Осенью 1993 года, во время известных московских событий, связанных со штурмом Белого Дома, смоленский режиссер Коля Парасич воскресил Гоголя.
Вот и весь мой анекдот, потому что все, что я расскажу вам дальше, будет в высшей степени серьезно и прекрасно.
На режиссерском семинаре в СТД, где Коля был слушателем, а я руководителем, мы весело занимались типично игровым артистом М. А. Чеховым и еще более игровым писателем Н. В. Гоголем. "Резвяся и играя", мы пытались ответить на абсурдные с чьей-нибудь точки зрения вопросы: какой звук ассоциируется для вас с Гоголем? Какой жест (имелся в виду, конечно, ПЖ)? Какой цвет? Для Коли Гоголь был синим. Но раз абсурд, то давай уж нам полнейший абсурд.

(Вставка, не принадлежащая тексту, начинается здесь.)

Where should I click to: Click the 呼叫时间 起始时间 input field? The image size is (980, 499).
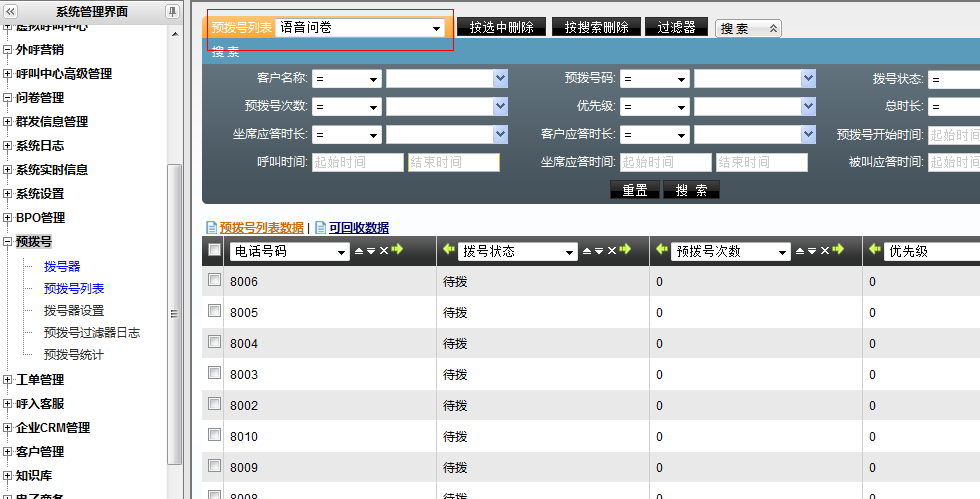357,162
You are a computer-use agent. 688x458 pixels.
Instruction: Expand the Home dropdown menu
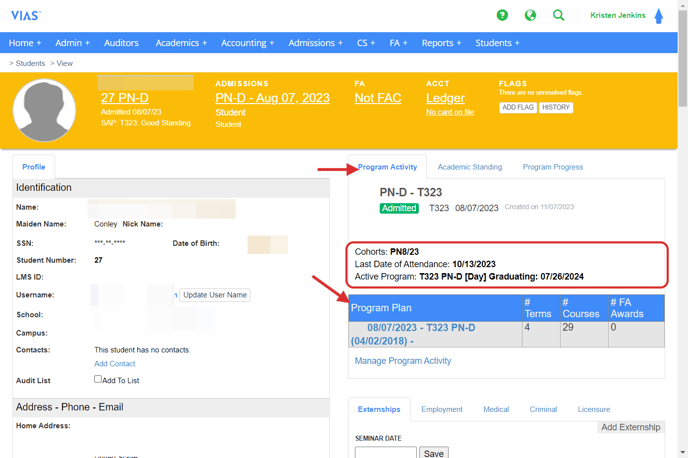25,43
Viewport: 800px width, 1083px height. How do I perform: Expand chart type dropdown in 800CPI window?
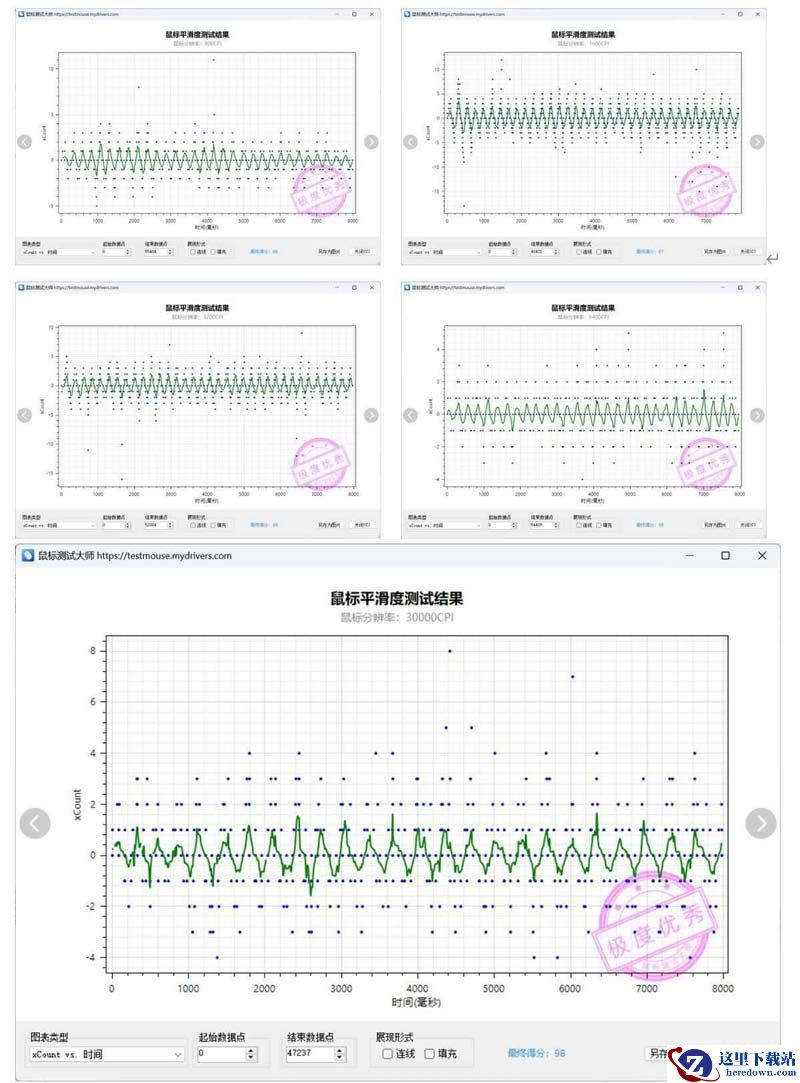click(58, 252)
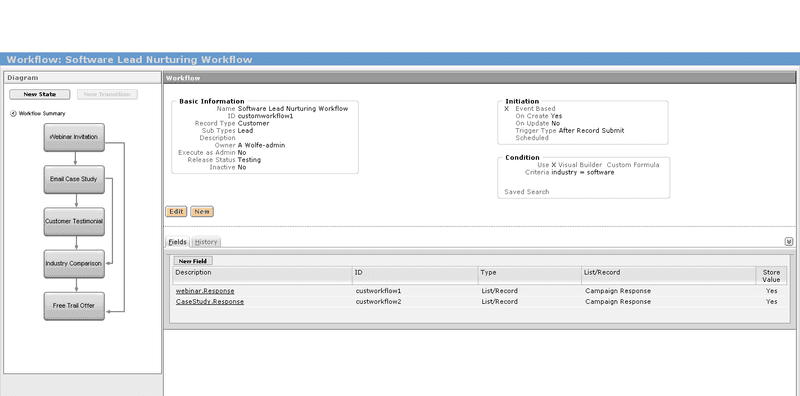Image resolution: width=800 pixels, height=396 pixels.
Task: Open the webinar.Response field link
Action: pos(205,291)
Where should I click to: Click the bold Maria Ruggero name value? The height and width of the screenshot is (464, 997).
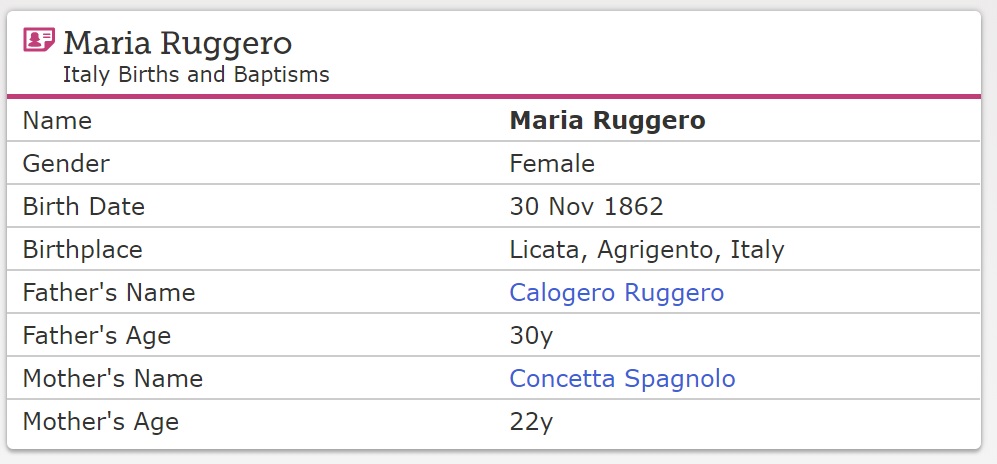(x=607, y=121)
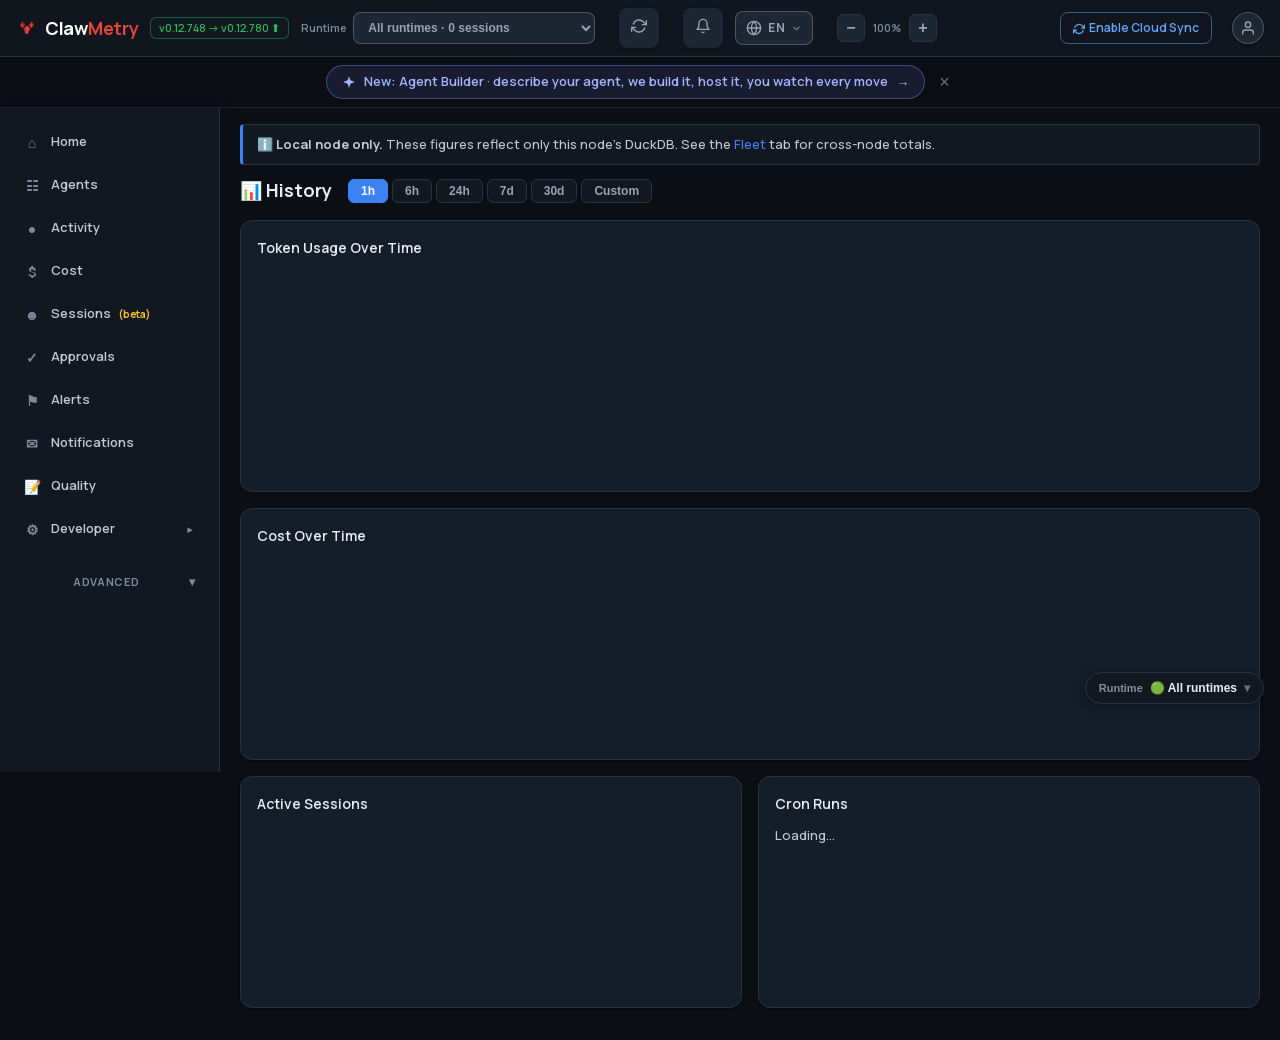Open the notifications bell icon
The image size is (1280, 1040).
tap(703, 28)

Случайно и зал, в котором мы занимались, был тоже синий, поэтому я и попросил именно Колю сделать импровизацию на тему синего классика русской литературы.

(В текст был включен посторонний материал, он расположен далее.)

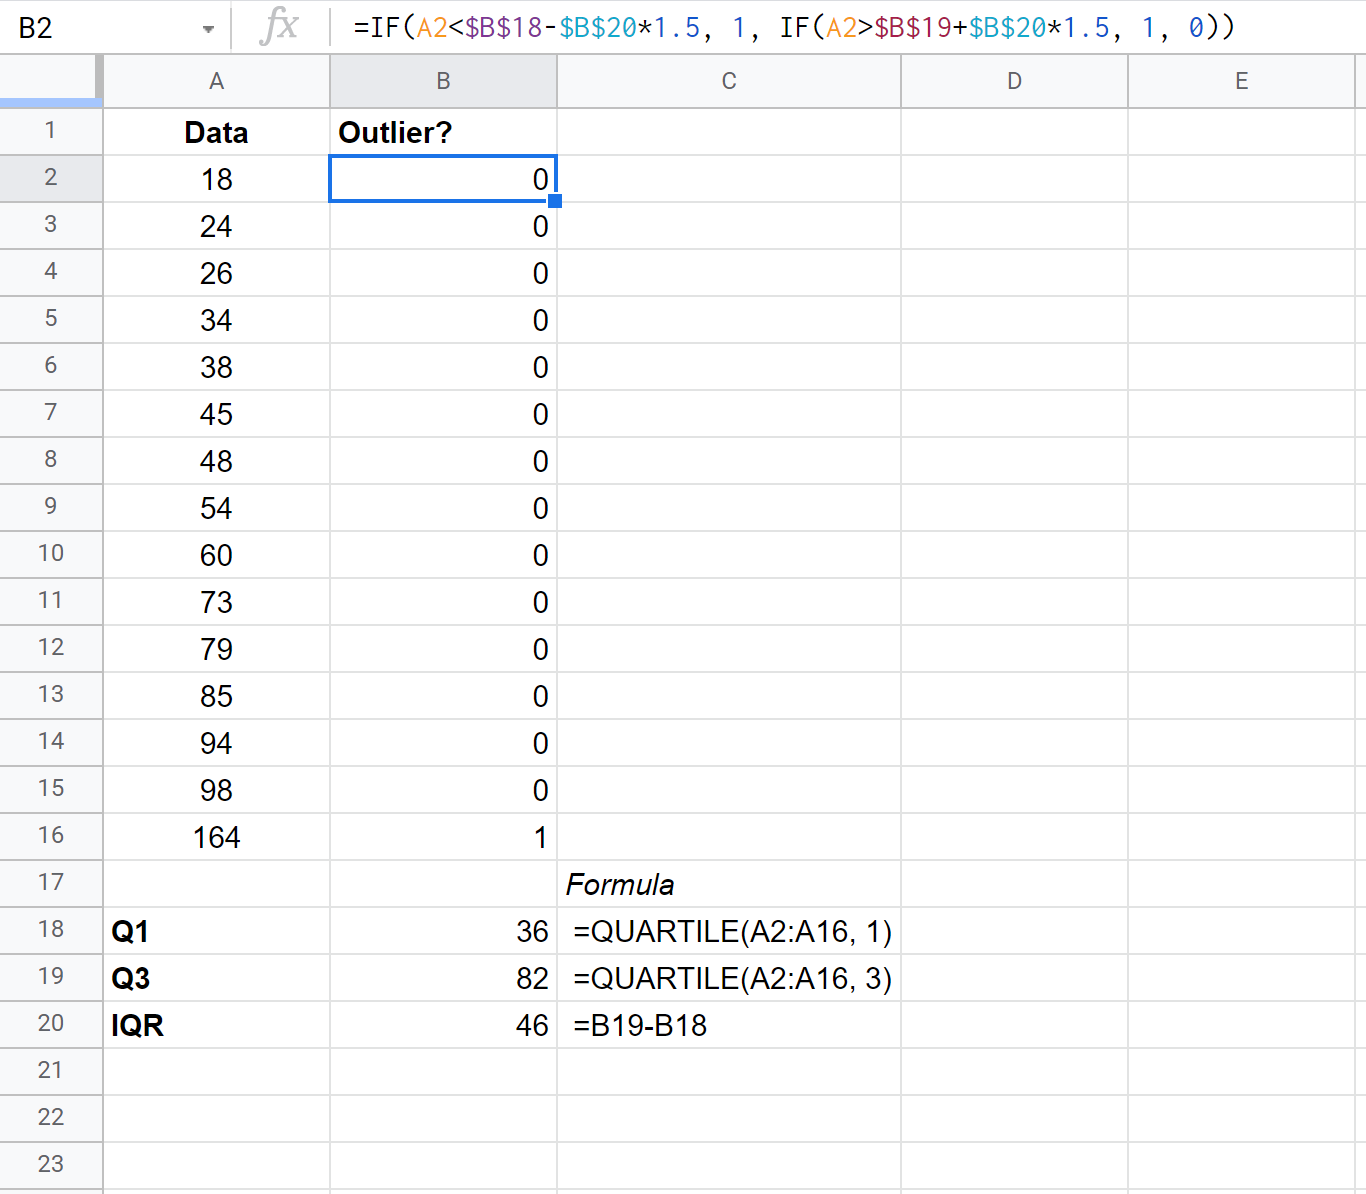
Task: Select the IQR label cell
Action: (216, 1024)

На густо-синем фоне стены желтым пятном выделялась массивная дубовая дверь, огромная и красивая, почти до потолка, почти старинная и дворянская. Коля подошел к двери и пугливо прислушался, потом раздвинул узенькую щель и выглянул одним глазом в коридор, прикусив язык, вспотев от чрезвычайного нервного напряжения. Быстро-быстро, плотно-плотно притворил створку, принес массивный дубовый же, но черно-мореный, стул, приставил его высокой спинкой вплотную к закрытой двери и с некоторым облегчением уселся на него, положив ногу на ногу. А я стоял рядом с ним и шептал ему свои заклинания: "Вот так, Коля, именно так. Прекрасно. Только, ради бога, не нужно больше ничего делать. Просто посидите, не двигаясь, и прислушайтесь к тому, что там у вас внутри происходит. Не появился, не зашевелился ли еще там, в вашей душе, синий ваш Гоголь?" И Коля сидел неподвижно, совсем неподвижно, а с его побледневшим лицом происходили какие-то странные изменения, мелкие и жутковатые микрометаморфозы. Длинные калины волосы стали еще длиннее и прямее, лицо как-то незаметно вытягивалось и вытягивалось, нос деликатнейшим образом удлинялся и рос, пока не превратился в широко известный гоголевский "руль", и все заметнее становилось, что усы у Коли точно такие же, как и у Николая Васильевича. Губы стали тоньше и слегка посинели, зазмеившись нехорошей дрожащей полуулыбкой. Глаза разъехались в стороны, потом вновь сошлись вместе, объединясь в остановившемся, застылом и каком-то мертвом взгляде. Это был синий взгляд уставшего, измученного, сходящего с ума человека: Гоголь смотрел в камин, где догорали "Мертвые души".
Внезапно по его телу прошла легкая судорога, пальцы забегали по пуговицам, он ссутулился, сжался, сполз с сиденья и попытался было спрятаться то ли за стулом, то ли под ним. Потом Коля встал и сказал "Все".